*TASK*.
Repeat every line from the line containing "Image resolution: width=1270" to the end of the data, exactly. Leave the pictures out.

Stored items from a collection
..........

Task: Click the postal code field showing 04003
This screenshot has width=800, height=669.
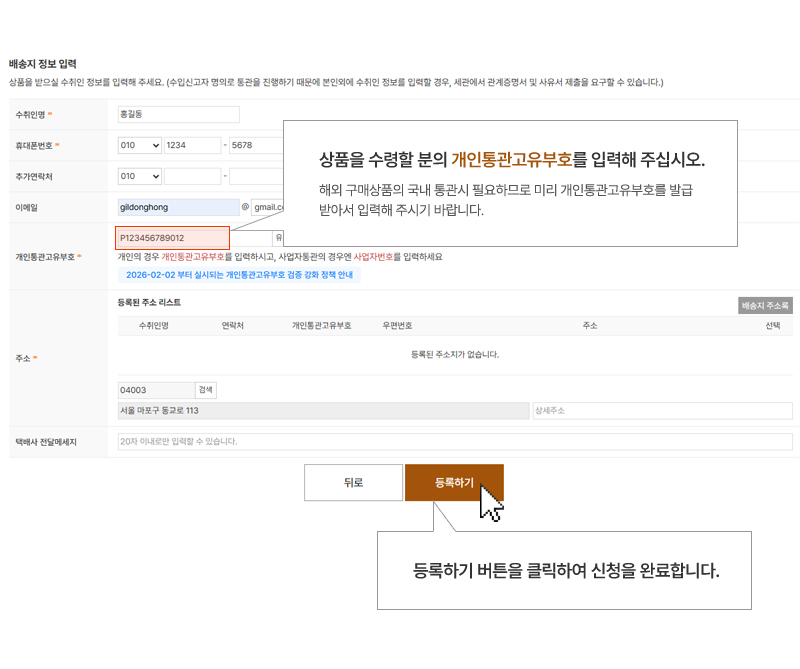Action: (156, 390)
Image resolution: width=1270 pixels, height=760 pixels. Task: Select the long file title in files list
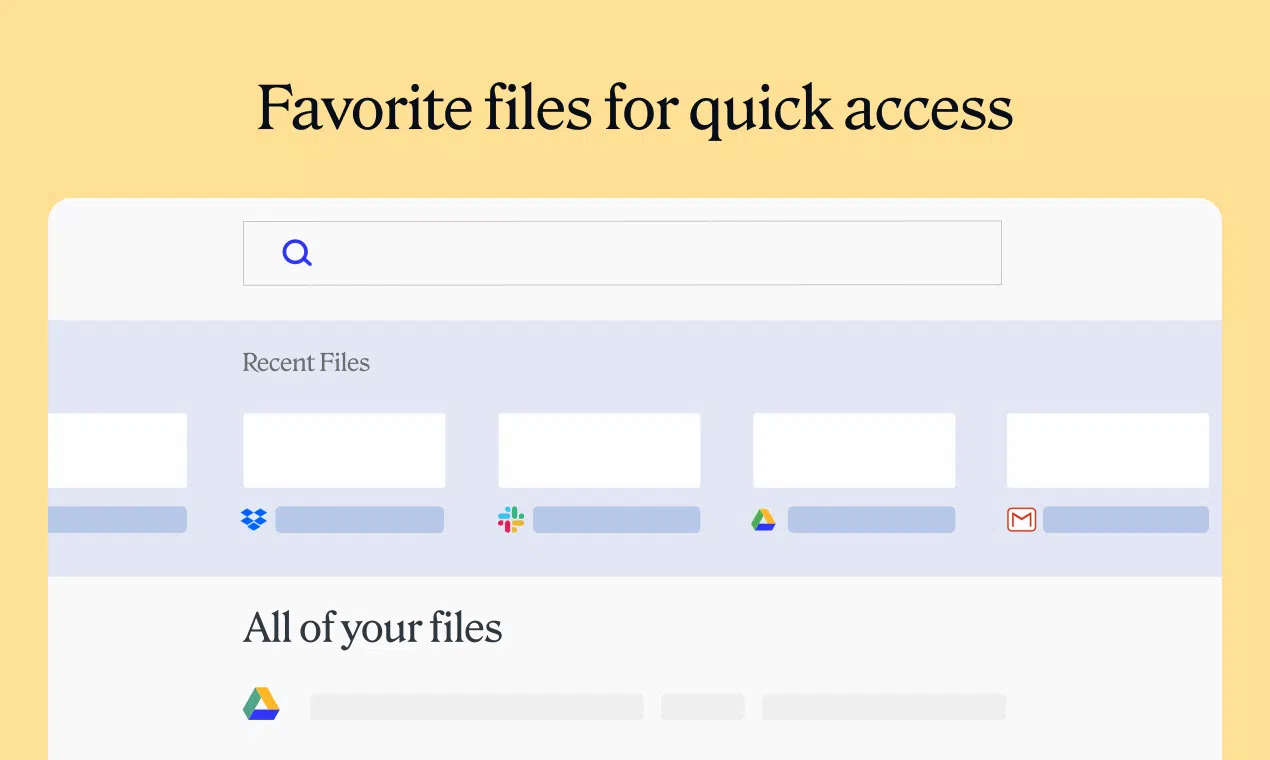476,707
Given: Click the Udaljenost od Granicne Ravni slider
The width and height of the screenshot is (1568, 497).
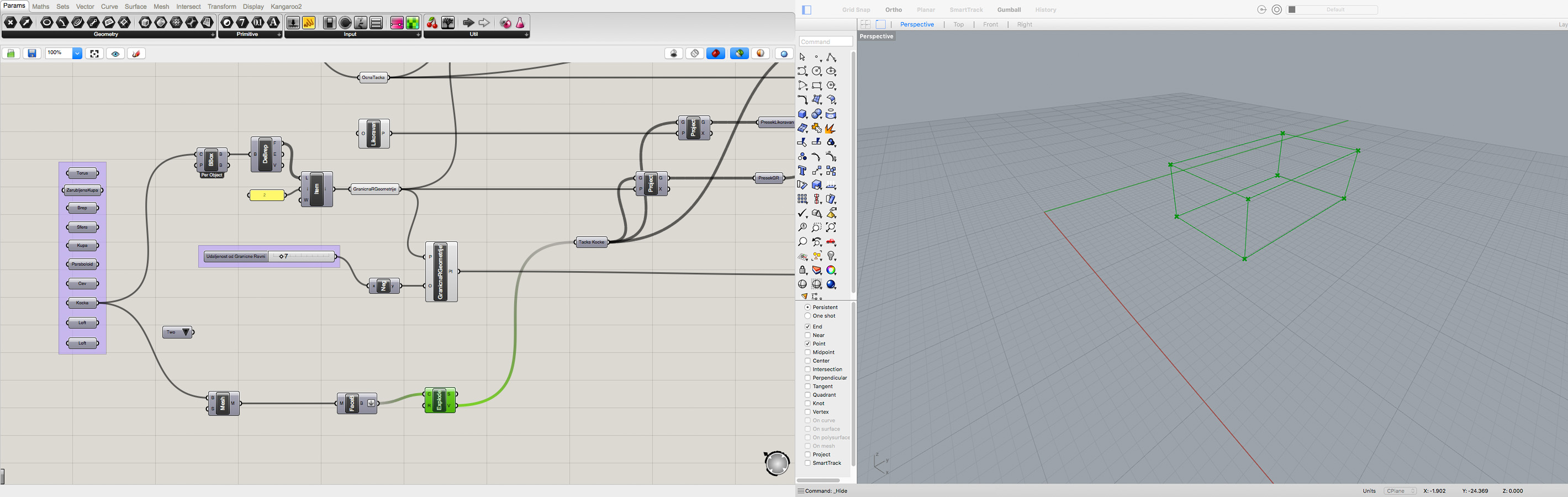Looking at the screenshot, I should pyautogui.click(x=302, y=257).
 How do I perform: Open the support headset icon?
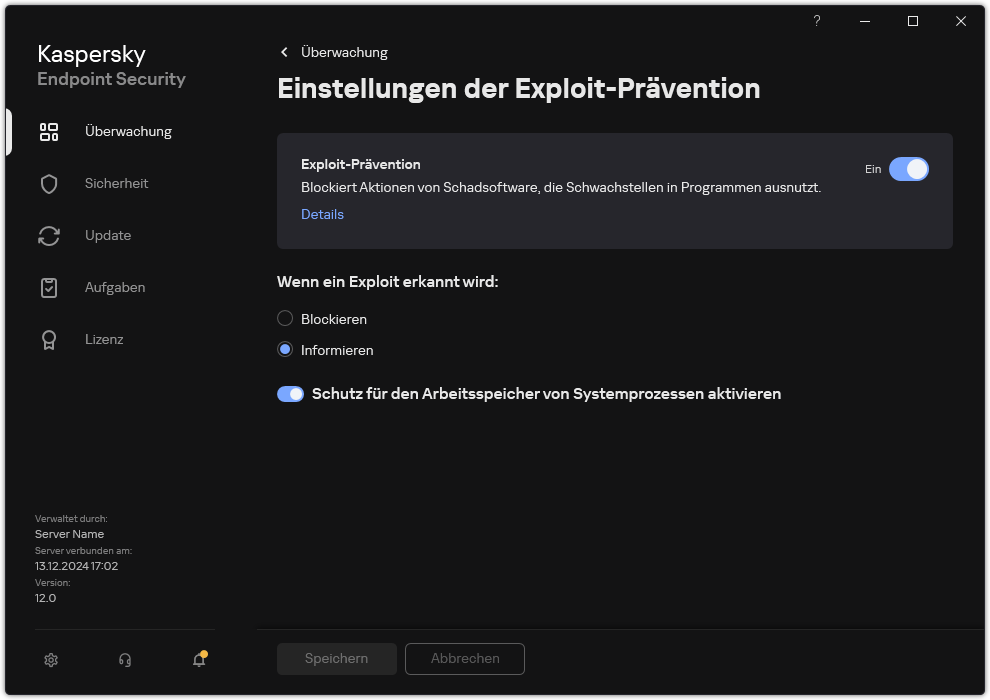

..........

*OUTPUT OF THE TASK*.
Image resolution: width=1270 pixels, height=760 pixels. Task: Select the long file title in files list
476,707
Given: Click the Udaljenost od Granicne Ravni slider
The width and height of the screenshot is (1568, 497).
Looking at the screenshot, I should pyautogui.click(x=302, y=257).
 How do I perform: Open the support headset icon?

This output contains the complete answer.